Rechtspraak
Gerechtshof 's-Hertogenbosch (Locatie 's-Hertogenbosch), 28 september 2023
ECLI:NL:GHSHE:2023:3131
Feiten
Werkneemster is per 7 juni 2017 bij werkgever in dienst getreden. Op 2 december 2019 is werkneemster arbeidsongeschikt uitgevallen, waarna zij op 31 januari 2020 is gezien door de bedrijfsarts. Op 2 juni 2020 heeft werkneemster een officiële waarschuwing gekregen omdat zij volgens werkgever het verzuimreglement niet nakwam. Zij was geruime tijd niet telefonisch bereikbaar. Op 6 juli 2020 heeft werkgever een bedrijfsrecherchebureau ingeschakeld omdat hij twijfelde aan de oprechtheid van het ziekteverzuim van werkneemster. Het bedrijfsrecherchebureau heeft drie keer een nacht geboekt in de B&B van werkneemster, waaruit is gebleken dat zij deze runt. Op 19 oktober 2020 is werkneemster geconfronteerd met de onderzoeksresultaten. Werkneemster is toen geschorst. Bij brief van 26 november 2020 heeft werkgever aan werkneemster te kennen gegeven dat het onderzoek is afgerond en dat werkgever aan de geconstateerde discrepanties tussen de verklaringen van werkneemster en de bevindingen van het recherchebureau vooralsnog geen verdere consequenties zal verbinden, alsmede dat de schorsing is opgeheven en dat zij haar re-integratie-inspanningen zal hervatten.
Bij beschikking van 2 november 2021 heeft werkneemster een WIA-uitkering toegekend gekregen.

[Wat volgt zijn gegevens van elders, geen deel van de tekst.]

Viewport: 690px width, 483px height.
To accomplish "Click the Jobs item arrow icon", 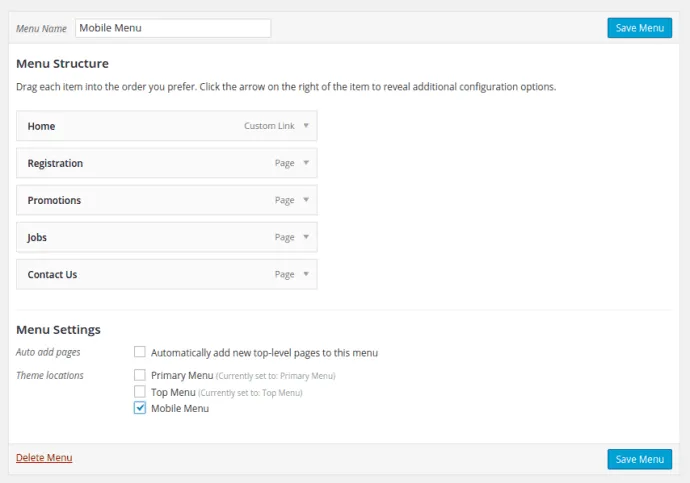I will [x=306, y=237].
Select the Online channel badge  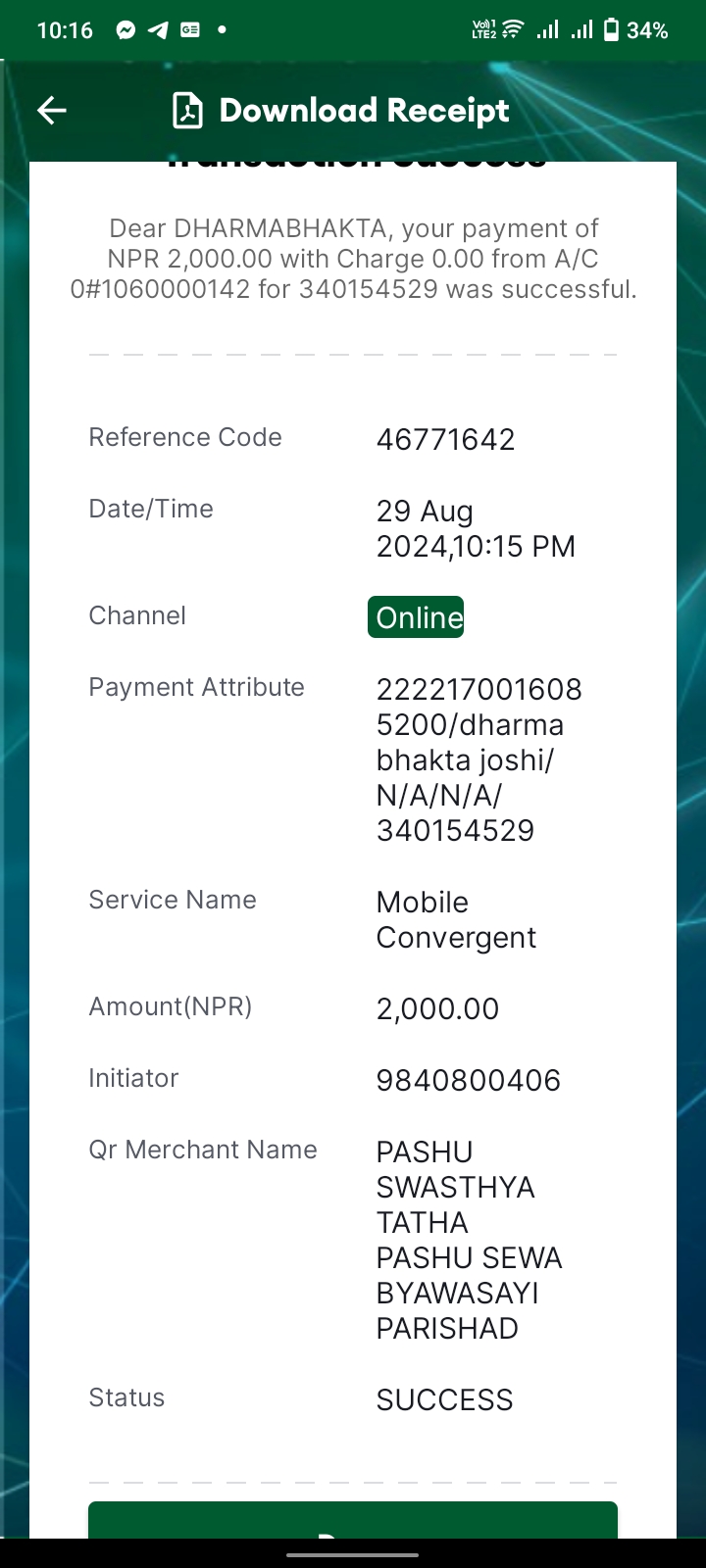416,617
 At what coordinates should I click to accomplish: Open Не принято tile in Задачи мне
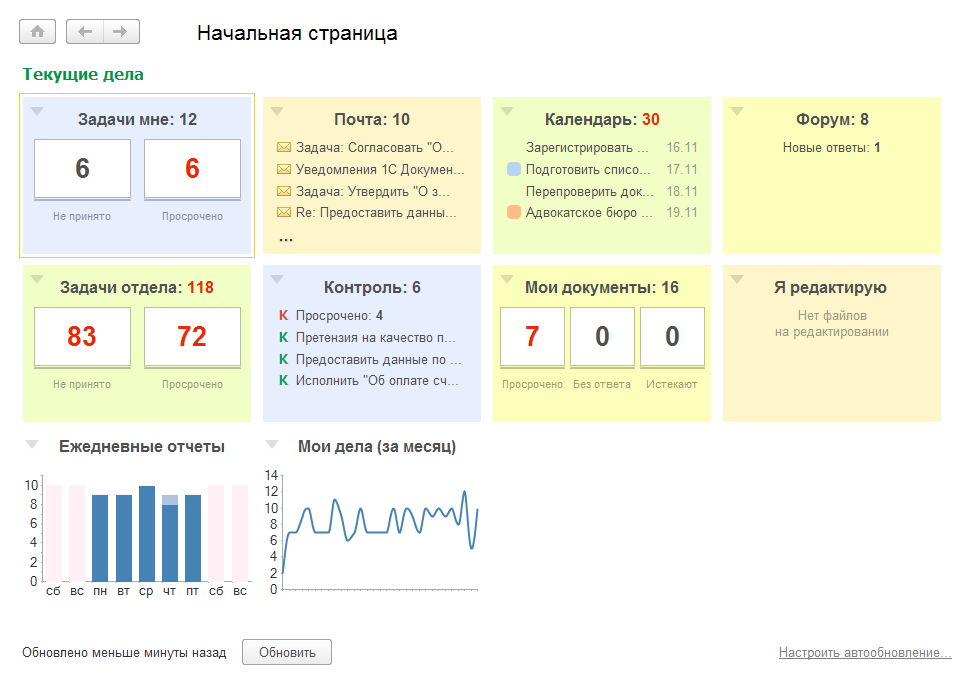(82, 169)
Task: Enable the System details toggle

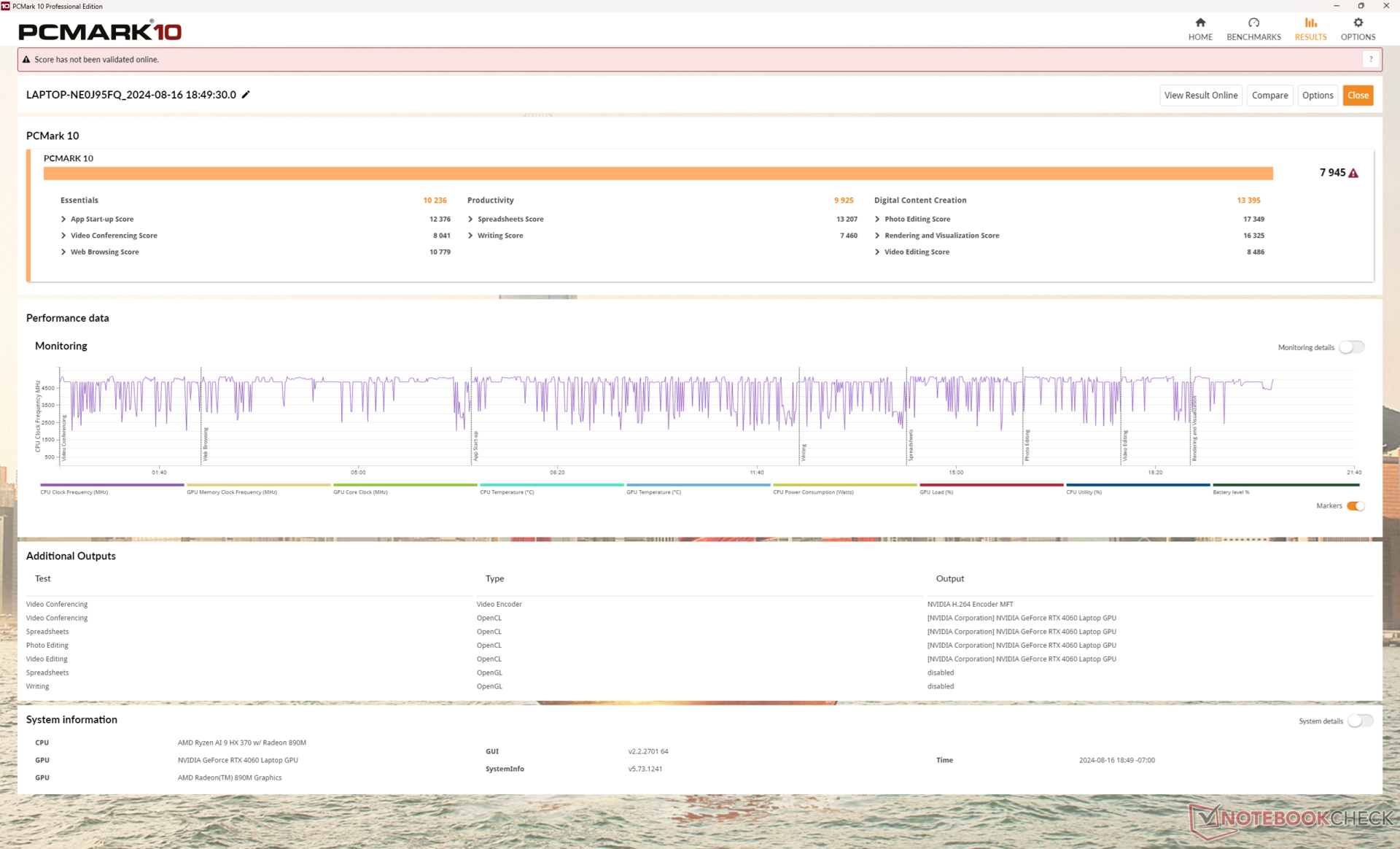Action: (x=1359, y=721)
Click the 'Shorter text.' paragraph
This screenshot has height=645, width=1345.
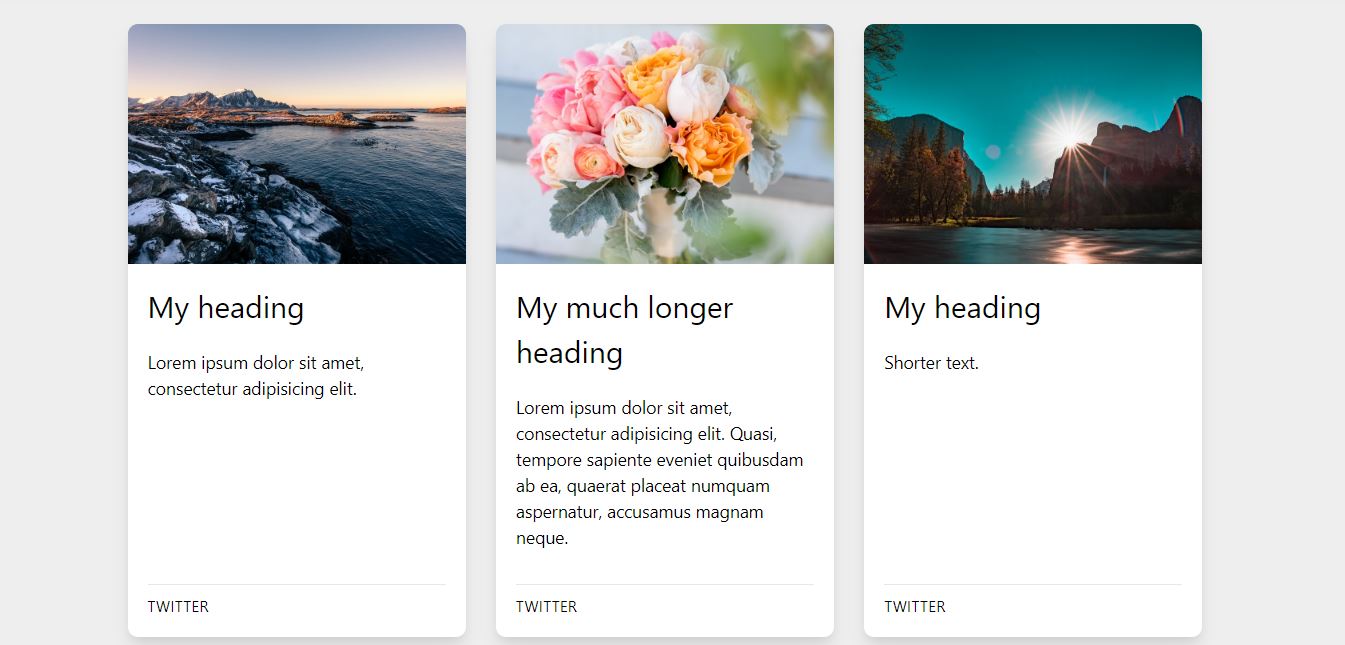(x=931, y=363)
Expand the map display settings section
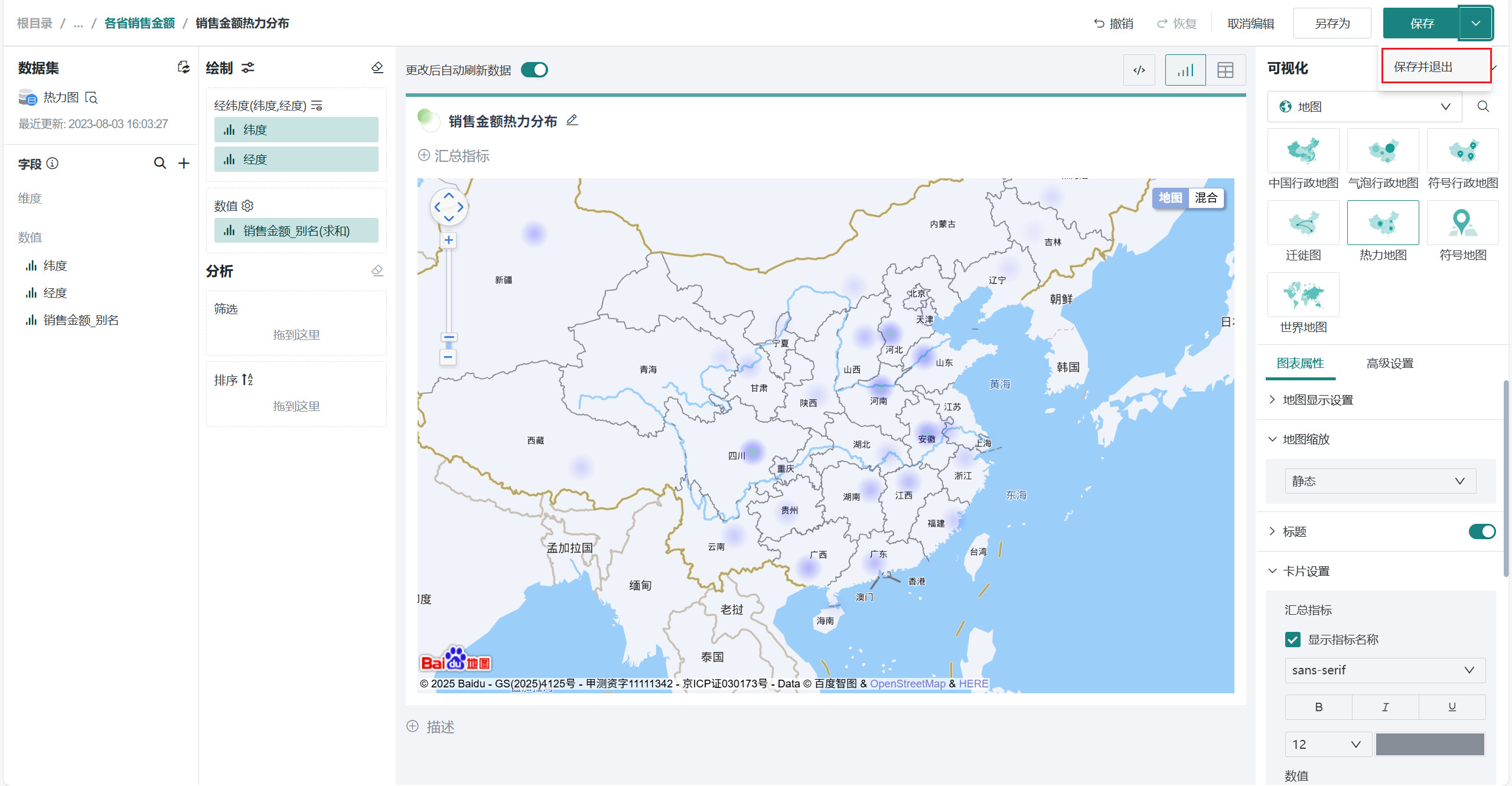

Werkgever heeft vervolgens op 20 januari 2022 een ontslagaanvraag ingediend bij het UWV. Bij beschikking van 9 februari 2022 heeft het UWV aan de werkgever toestemming verleend om de arbeidsovereenkomst met werkneemster op te zeggen, wat werkgever bij brief van 14 februari 2022 heeft gedaan tegen 31 maart 2022.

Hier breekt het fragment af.